Tra gli otto malati che si oppongono all’estensione della disciplina dell’eutanasia c’è Dario Mongiano, 64 anni, affetto da tetraparesi spastica, conseguenza di cerebropatia infantile, e da broncopatia asmatica. E’ laureato in filosofia a Torino e ha conseguito una specializzazione in bioetica a Roma. Ha fondato la casa famiglia “Piergiorgio Frassati”, a Moncalieri, che offre ospitalità a persone con gravi disabilità motorie. Con lui ci sono anche Lorenzo Moscon, 33 anni, affetto da triplegia spastica (laureato cum laude a Milano in Lingue straniere, attualmente consigliere comunale nel suo comune in provincia di Milano) e Maria Letizia Russo, 63 anni, persona affetta da atassia di Friedrich, sposata, madre di tre figli (vive a Palermo, ha fatto per anni l’avvocato e ora è dirigente scolastica).

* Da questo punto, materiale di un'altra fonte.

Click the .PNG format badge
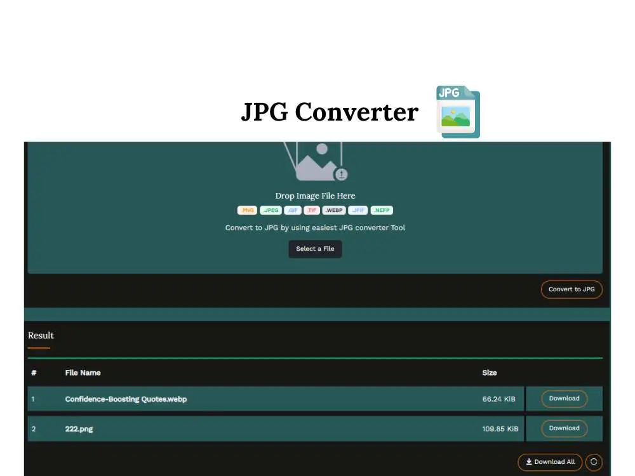The image size is (635, 476). coord(247,210)
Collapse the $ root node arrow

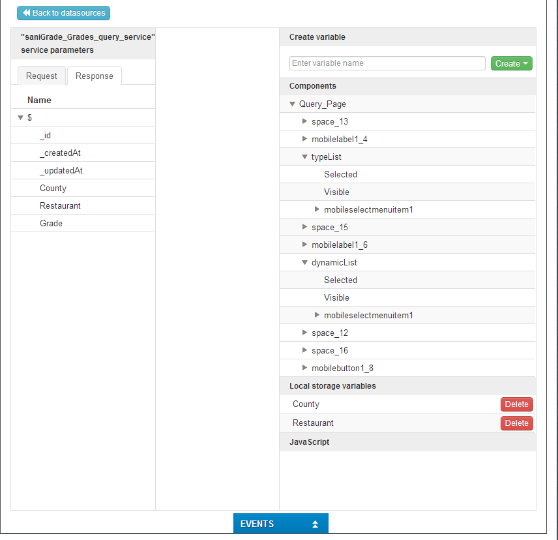pyautogui.click(x=21, y=118)
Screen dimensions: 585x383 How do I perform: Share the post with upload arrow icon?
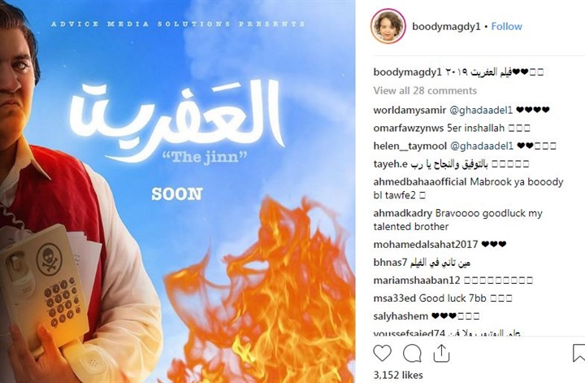click(x=441, y=353)
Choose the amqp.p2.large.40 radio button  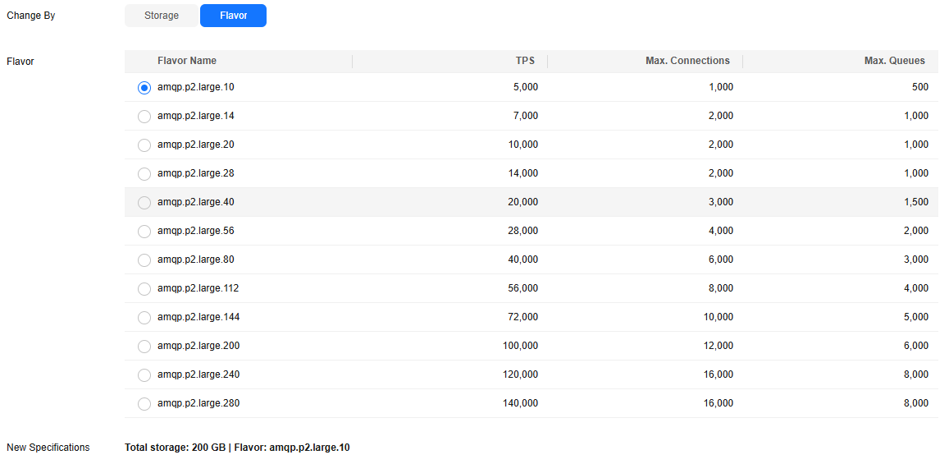click(144, 203)
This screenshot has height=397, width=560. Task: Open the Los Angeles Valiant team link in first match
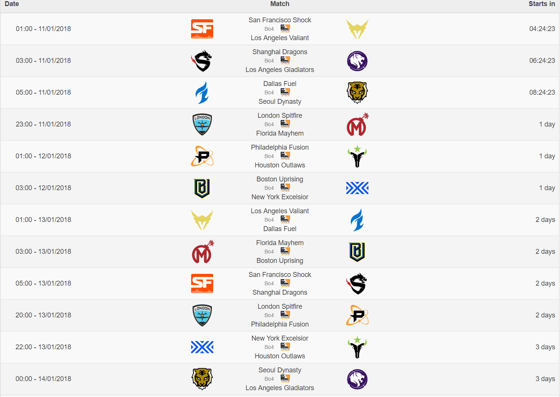280,38
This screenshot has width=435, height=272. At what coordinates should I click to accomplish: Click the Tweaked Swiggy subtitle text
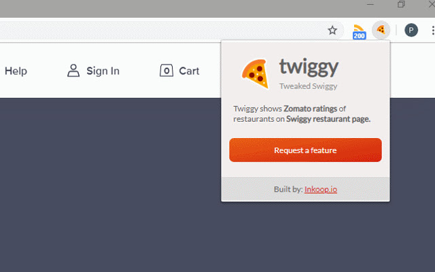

“Se la Corte costituzionale facesse cadere il requisito del trattamento di sostegno vitale, la tutela della vita di queste persone sarebbe affidata soltanto alla loro capacità di dire di no al suicidio assistito”, spiega l’avvocato Leotta. “C’è una persona che ha spiegato molto bene la situazione con queste parole: ‘Noi la pistola (cioè il suicidio assistito) non la vogliamo usare, ma se ce la mettete carica sul tavolino per noi diventa molto più difficile difendere la nostra vita’. In altre parole: 'Non lasciate che il peso di difendere la nostra vita ricada soltanto su di noi, perché, per chi soffre, dire di sì alla vita ogni giorno non è una passeggiata'".
L’altro tema, spiega l’avvocato Leotta, è quello della dignità: “Come noto, lo Stato rende alcuni beni indisponibili ai suoi titolari, perché ritiene che si sia di fronte a un bene prezioso. Un esempio è costituito dalle persone minorenni, a cui è vietato prostituirsi, altrimenti commettono un reato. Allo stesso modo se la Consulta allargasse le maglie del fine vita consegnerebbe al malato la disponibilità della propria vita, disponibilità che peraltro le persone non malate non hanno (non possono ricorrere al suicidio assistito), ammettendo che la vita dei malati vale meno delle persone non malate”.
A prescindere da come la si pensi, una cosa è certa: in assenza di una legge sul tema, nel caso in cui la Consulta estendesse il suicidio assistito finirebbe per sostituirsi definitivamente al Parlamento e al legislatore.